=== Exercise directions ===
Leaving out every picture, transcribe the lines from the line that contains "The height and" to the end of the entries below, both ends included.

=== Screenshot grounding data ===
■ ■ ■ ■ ■

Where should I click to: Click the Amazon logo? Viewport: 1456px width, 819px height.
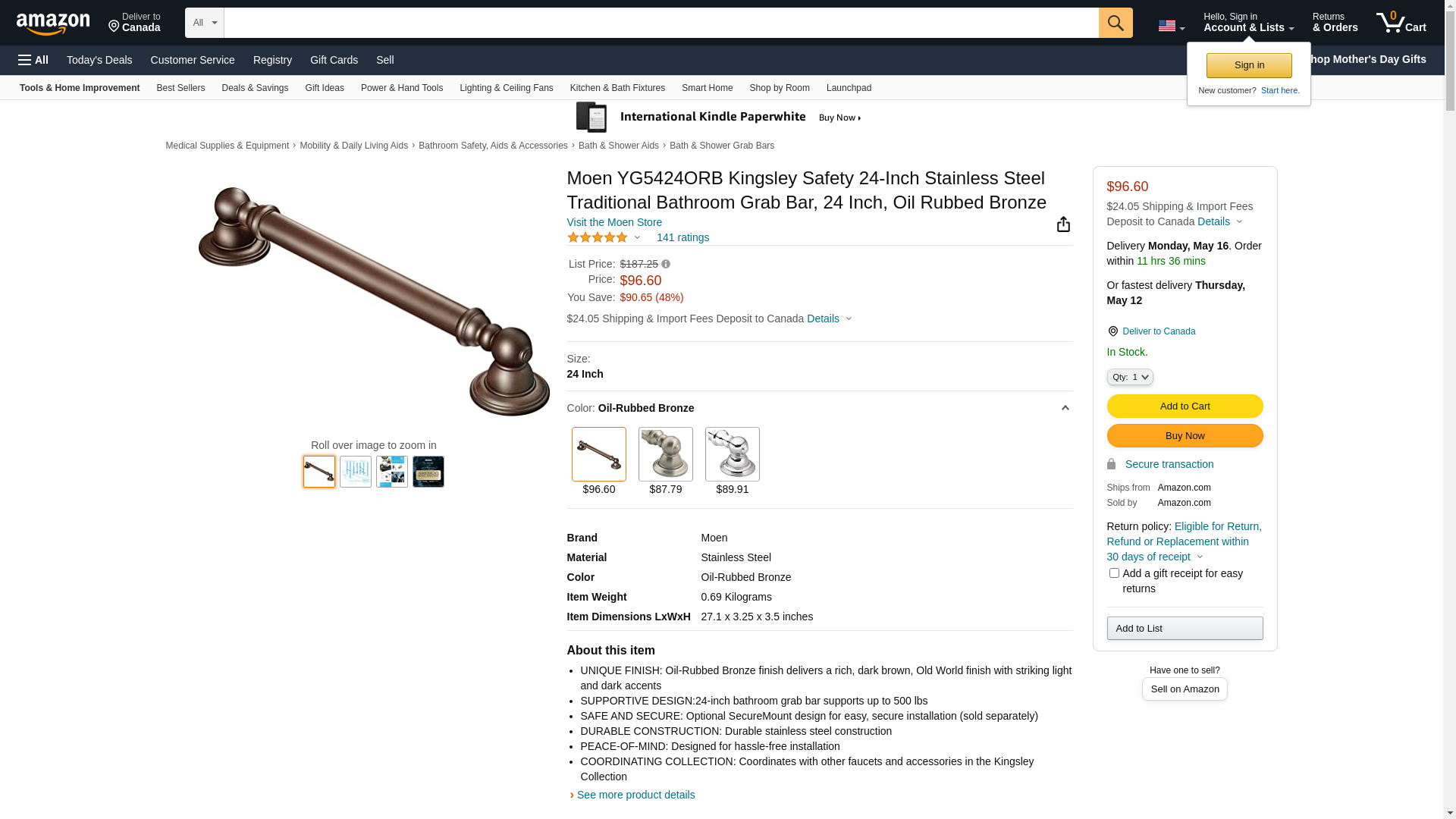53,24
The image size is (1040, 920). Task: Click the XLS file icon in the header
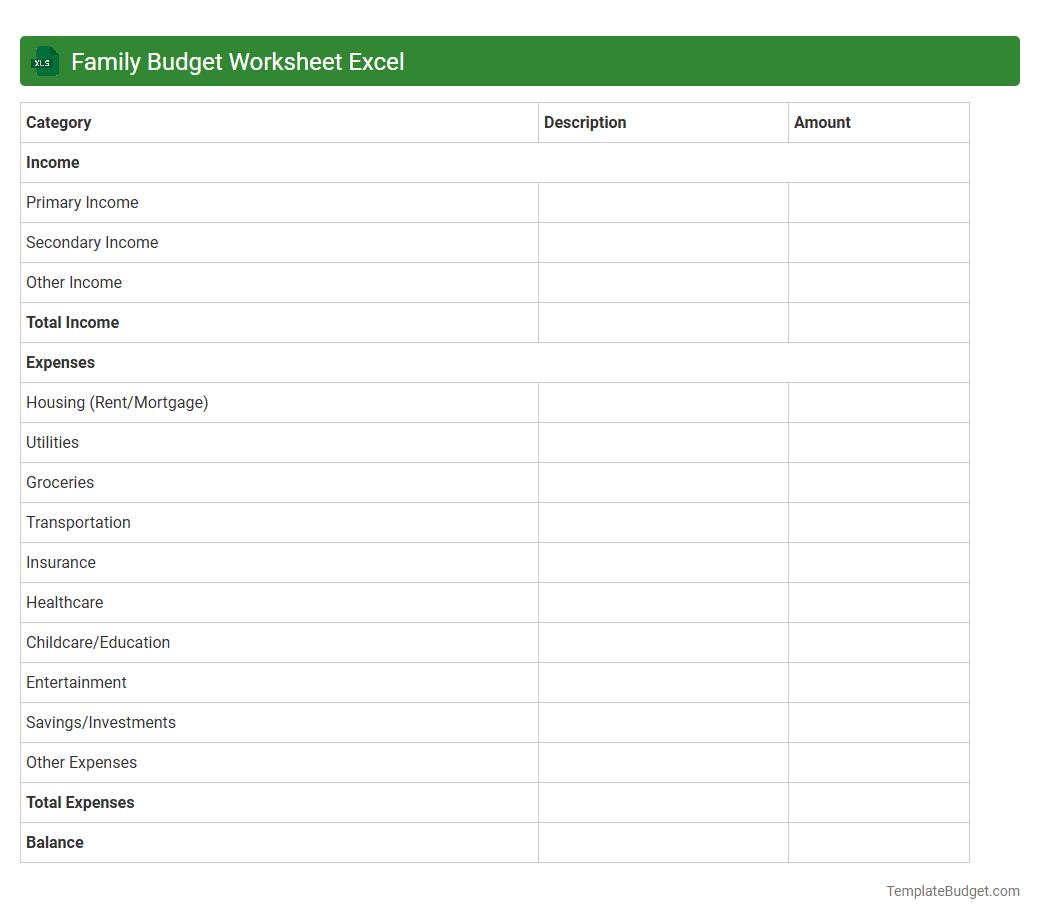click(44, 61)
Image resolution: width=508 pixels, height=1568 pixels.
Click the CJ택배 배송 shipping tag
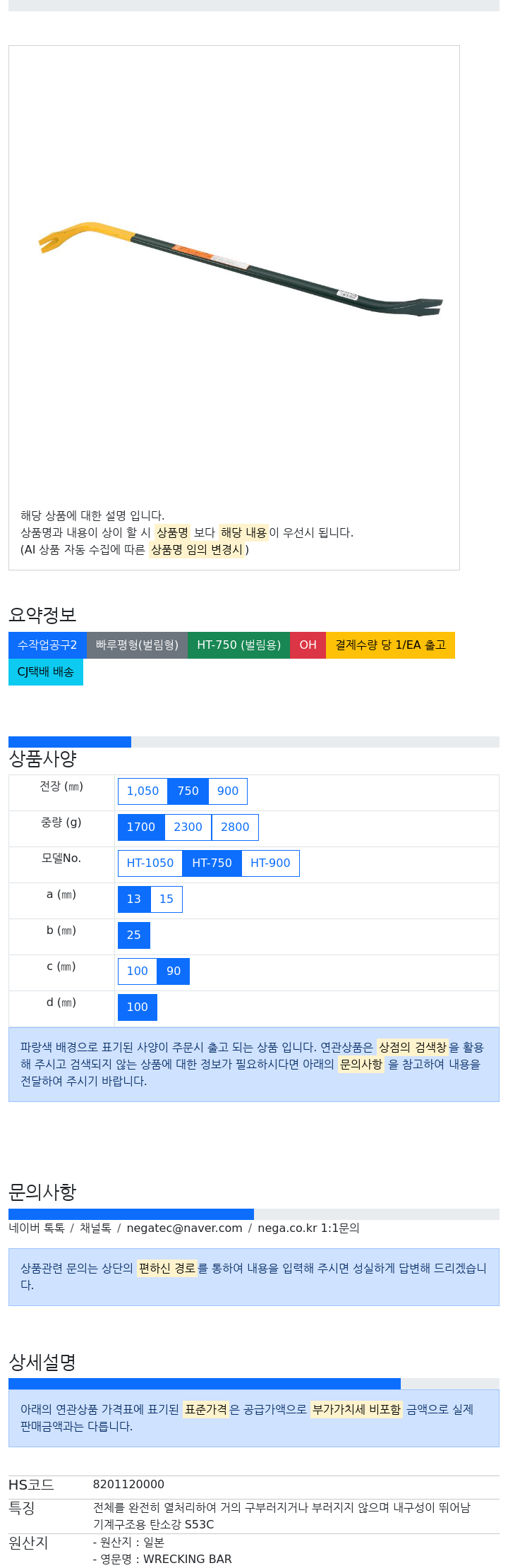(x=46, y=672)
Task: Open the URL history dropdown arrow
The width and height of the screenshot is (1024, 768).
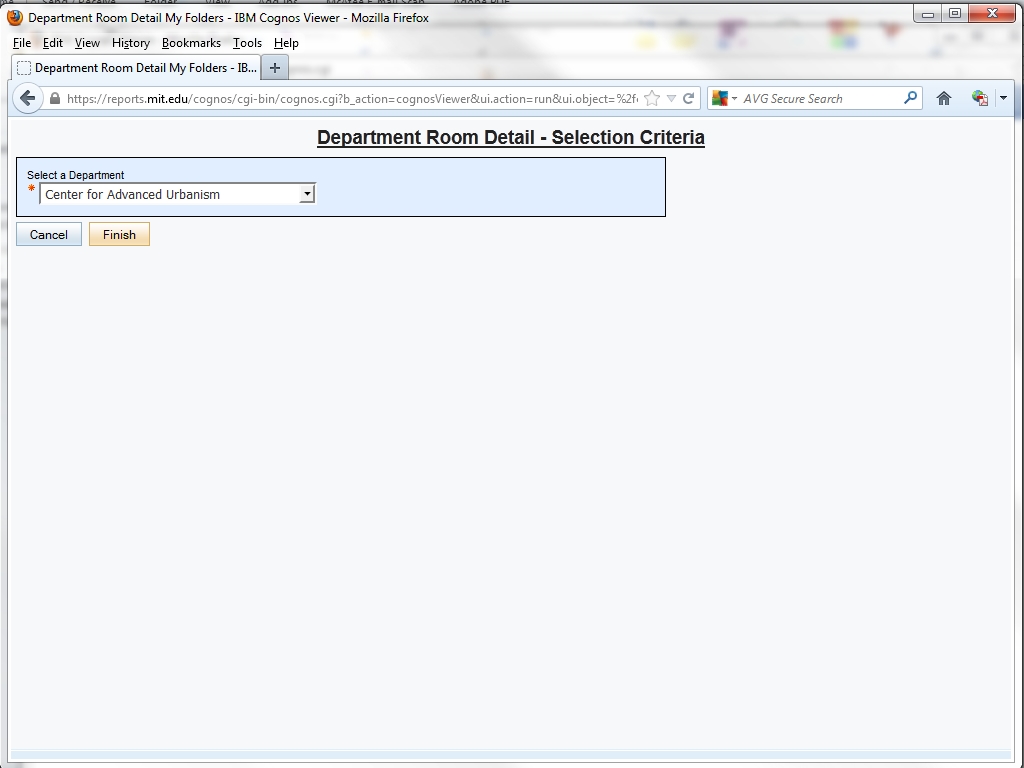Action: pos(671,98)
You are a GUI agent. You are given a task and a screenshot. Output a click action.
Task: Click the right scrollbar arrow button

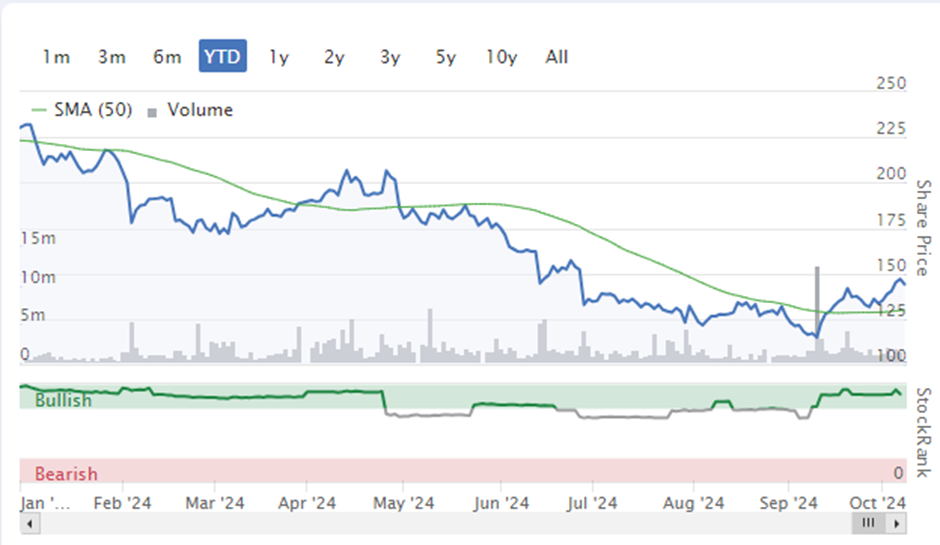point(897,524)
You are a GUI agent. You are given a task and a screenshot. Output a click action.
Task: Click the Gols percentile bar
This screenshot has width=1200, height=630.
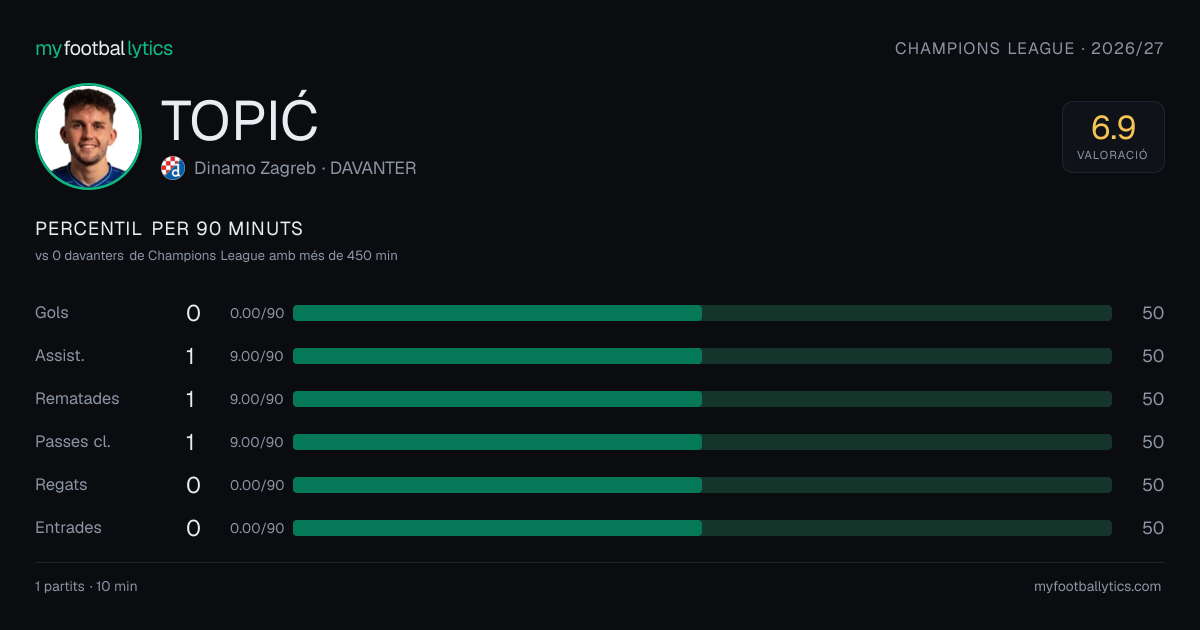[702, 313]
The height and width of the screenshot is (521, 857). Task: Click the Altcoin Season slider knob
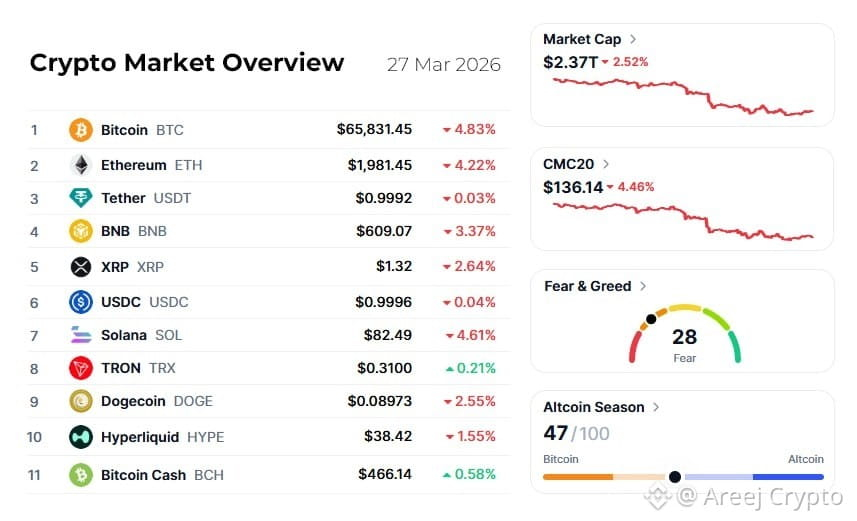[x=675, y=477]
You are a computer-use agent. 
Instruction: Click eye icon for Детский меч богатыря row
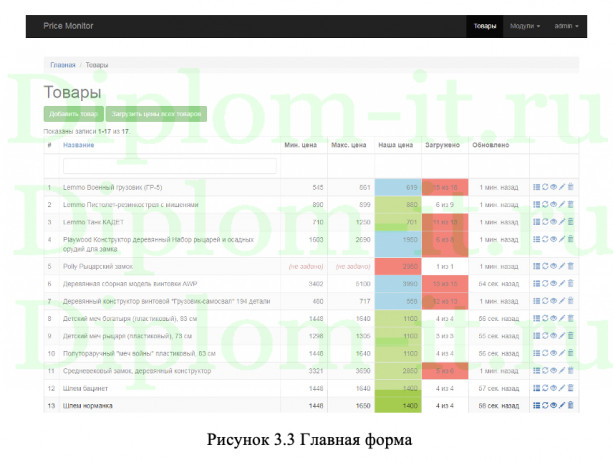[x=553, y=317]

■ ■ ■ ■ ■

=== Task answer ===
The height and width of the screenshot is (521, 857). Task: Click the Altcoin Season slider knob
[x=675, y=477]
You are a computer-use agent. 
Instruction: Click eye icon for Детский меч богатыря row
[x=553, y=317]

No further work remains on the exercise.